17

»Es ist alles deine Schuld!«, blökte Heide.

»Ist es nicht!«, murmelte Maude. »Die Ziege ist schuld!«

»Aber ich habe gar nichts gemacht!«, meckerte Madouc.

»Ziegen sind immer schuld«, sagte Maude unerbittlich.

Seit sie Zora im nächtlichen Wald verloren hatten, weil Maude zu lange zum Wittern stehen geblieben war, waren die verbleibenden Mitglieder der Schafsexpedition nicht besonders gut aufeinander zu sprechen. Sie trabten noch ein bisschen in die Richtung, aus der das Heulen gekommen war, dann zur Abwechslung und weil niemand dem unheimlichen Heuler wirklich begegnen wollte, in eine andere. Sie hatten alle gemeinsam unter einer Buche übernachtet, zähes Waldgras gefressen und sich am Morgen ein bisschen auf einer Lichtung gesonnt. Seit Zora nicht mehr bei ihnen war, ging es mit der Disziplin stetig bergab.

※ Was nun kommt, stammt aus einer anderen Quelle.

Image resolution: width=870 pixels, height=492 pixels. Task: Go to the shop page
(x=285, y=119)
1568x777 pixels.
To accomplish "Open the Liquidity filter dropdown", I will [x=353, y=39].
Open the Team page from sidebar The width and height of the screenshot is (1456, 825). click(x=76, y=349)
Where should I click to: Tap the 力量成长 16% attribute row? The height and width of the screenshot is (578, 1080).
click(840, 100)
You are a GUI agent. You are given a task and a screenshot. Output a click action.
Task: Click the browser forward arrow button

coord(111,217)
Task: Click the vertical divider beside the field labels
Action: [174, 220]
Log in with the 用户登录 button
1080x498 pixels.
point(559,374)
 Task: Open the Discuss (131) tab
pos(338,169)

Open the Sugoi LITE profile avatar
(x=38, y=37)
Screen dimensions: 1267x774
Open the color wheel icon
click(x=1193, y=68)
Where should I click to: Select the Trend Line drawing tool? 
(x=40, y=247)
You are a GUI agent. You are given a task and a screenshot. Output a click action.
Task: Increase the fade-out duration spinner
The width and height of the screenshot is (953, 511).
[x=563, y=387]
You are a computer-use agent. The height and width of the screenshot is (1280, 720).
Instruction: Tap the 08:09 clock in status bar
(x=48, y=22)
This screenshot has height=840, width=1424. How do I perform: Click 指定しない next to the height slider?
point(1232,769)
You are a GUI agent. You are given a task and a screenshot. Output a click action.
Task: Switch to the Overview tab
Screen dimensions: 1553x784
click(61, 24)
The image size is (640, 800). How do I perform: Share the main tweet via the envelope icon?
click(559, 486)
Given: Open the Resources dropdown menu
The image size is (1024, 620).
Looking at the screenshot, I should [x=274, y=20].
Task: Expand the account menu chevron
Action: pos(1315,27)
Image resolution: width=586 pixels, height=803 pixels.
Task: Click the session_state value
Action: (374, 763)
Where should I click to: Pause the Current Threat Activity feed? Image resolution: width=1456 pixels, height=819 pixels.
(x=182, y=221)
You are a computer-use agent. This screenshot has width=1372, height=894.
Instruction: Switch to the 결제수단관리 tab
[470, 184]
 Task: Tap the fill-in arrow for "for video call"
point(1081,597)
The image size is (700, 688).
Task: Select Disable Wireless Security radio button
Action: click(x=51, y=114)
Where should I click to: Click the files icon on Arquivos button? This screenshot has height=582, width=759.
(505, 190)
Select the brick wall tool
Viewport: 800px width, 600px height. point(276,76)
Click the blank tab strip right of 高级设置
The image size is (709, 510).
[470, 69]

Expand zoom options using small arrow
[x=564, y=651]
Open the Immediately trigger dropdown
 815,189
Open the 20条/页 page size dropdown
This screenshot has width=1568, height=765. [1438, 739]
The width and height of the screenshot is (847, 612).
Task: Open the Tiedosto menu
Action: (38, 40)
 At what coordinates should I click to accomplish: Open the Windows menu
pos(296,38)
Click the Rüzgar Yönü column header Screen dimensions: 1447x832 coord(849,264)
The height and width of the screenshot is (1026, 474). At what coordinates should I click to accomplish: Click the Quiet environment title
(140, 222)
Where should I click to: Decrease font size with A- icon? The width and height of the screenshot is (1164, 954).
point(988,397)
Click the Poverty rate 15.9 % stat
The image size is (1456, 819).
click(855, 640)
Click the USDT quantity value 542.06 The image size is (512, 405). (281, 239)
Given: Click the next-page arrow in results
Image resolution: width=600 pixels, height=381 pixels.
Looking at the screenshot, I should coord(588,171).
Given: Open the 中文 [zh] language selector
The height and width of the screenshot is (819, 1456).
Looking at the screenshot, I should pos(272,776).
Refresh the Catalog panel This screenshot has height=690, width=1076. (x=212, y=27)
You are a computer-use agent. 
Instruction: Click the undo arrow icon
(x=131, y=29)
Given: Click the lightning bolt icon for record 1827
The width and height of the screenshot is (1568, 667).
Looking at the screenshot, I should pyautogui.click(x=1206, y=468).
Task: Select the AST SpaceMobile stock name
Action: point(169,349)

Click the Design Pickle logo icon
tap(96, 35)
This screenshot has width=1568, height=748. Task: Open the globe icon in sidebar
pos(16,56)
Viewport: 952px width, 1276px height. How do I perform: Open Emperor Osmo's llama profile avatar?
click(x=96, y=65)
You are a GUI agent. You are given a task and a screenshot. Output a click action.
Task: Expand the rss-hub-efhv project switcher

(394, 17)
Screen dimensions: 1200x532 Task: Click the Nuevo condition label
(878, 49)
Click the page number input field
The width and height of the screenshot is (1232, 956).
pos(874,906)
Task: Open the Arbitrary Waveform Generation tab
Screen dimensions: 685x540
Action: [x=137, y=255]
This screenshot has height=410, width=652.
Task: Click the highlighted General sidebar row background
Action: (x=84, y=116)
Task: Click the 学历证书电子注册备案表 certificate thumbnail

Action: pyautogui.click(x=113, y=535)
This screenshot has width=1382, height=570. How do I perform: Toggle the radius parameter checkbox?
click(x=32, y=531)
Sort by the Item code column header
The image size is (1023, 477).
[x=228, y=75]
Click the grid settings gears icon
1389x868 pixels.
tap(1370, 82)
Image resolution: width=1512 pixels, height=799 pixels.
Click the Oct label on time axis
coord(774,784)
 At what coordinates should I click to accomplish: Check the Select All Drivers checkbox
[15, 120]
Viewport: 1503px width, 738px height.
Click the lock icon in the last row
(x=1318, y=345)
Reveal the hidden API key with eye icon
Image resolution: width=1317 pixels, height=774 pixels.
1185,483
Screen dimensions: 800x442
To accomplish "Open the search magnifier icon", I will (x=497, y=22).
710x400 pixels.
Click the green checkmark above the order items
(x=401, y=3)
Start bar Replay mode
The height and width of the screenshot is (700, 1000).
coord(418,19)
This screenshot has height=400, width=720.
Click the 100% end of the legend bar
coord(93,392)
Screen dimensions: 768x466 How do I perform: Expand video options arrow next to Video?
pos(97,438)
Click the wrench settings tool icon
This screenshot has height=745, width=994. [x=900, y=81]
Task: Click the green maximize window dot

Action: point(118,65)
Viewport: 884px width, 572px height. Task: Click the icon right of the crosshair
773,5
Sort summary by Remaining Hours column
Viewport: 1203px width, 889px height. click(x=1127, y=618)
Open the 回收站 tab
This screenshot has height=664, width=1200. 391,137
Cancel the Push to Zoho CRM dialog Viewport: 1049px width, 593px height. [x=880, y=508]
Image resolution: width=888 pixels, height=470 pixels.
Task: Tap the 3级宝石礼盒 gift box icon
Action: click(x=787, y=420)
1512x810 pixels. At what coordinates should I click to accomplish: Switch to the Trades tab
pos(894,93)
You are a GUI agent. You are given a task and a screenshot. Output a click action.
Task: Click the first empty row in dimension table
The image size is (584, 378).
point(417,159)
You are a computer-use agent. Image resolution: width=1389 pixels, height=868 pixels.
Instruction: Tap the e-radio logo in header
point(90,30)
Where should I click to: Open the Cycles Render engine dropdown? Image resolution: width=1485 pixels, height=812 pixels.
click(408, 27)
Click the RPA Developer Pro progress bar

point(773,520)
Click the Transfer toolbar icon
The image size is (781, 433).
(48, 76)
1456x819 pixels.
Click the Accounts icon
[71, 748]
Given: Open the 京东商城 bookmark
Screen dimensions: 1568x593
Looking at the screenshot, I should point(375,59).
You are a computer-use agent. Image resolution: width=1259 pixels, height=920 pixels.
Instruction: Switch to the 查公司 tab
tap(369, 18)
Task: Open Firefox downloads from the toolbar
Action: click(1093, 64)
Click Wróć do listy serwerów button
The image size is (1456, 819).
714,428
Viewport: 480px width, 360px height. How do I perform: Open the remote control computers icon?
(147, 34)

»Im Gegenteil!«, meckerte Madouc. »Ziegen sind nie schuld. Wir haben einen Sündenbock, der ist immer an allem schuld, aber keiner kennt ihn.«

»Unsinn!«, sagte Maude.

»Pssst!«, zischte Heide.

Die beiden Schafe und die Ziege zogen sich in den Schatten eines efeuüberwucherten Baumstamms zurück und spähten den Hang hinunter, wo sich zwei dunkle Punkte ihren Weg durch viel Weiß bahnten.

Die Spaziergänger! Die Schafsfeinde!

»Wir sollten verschwinden!«, flüsterte Heide.

»Wir sollten ihnen folgen!«, sagte Madouc.

»Warum denn das?« Die beiden Schafe sahen die kleine Ziege entgeistert an.

»Na, sie wohnen beim Schloss, stimmt's? Und irgendwann werden sie wieder zurückwollen.«

»Um zu duschen«, Heide nickte. »Mama sagt, sie duschen die ganze Zeit!«

Duschen war ein seltsamer Prozess, bei dem natürliche Gerüche durch künstliche ersetzt wurden. Sie hatten noch nie gesehen, wie es genau funktionierte, aber eines war sicher: Duschen konnte man nicht im Wald.

»Genau!«, sagte Madouc. »Wir folgen ihnen, und sie bringen uns heim!«

Es war gar kein so verrückter Plan. Besser als der mit dem Heulen. Außer...

»Was ist, wenn sie uns entdecken?«, fragte Maude.

Die kleine Ziege legte ihren Kopfschief und ließ die Zunge schlaff aus dem Maul hängen.

»Das!«, sagte sie dann.

Heide schluckte.

Sehr vorsichtig folgten die drei den beiden Wintergästen.

Schnee fiel. Nichts rührte sich im Wald.

Die beiden Männer gingen eine Zeit lang schweigend, dann musste der Größere und Dickere von beiden stehen bleiben, um sich zu schnauzen.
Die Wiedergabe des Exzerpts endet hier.